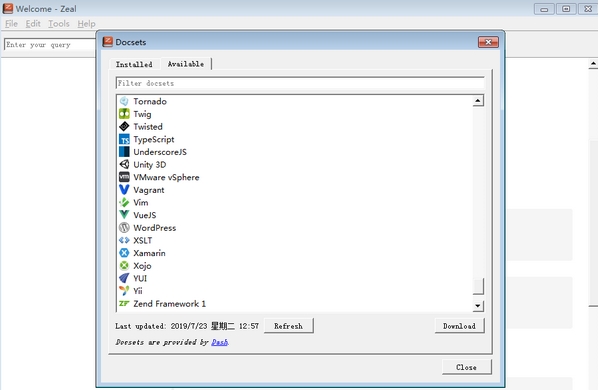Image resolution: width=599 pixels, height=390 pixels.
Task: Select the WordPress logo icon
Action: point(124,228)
##############################
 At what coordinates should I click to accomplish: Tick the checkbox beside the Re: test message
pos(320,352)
##############################
**STATED PROBLEM:**
Return the rows from the line with "Image resolution: width=599" to the line with "Action: point(124,228)", copying each line unchanged and omitting the pictures.

**EXPECTED ANSWER:**
Image resolution: width=599 pixels, height=390 pixels.
Task: Select the WordPress logo icon
Action: point(124,228)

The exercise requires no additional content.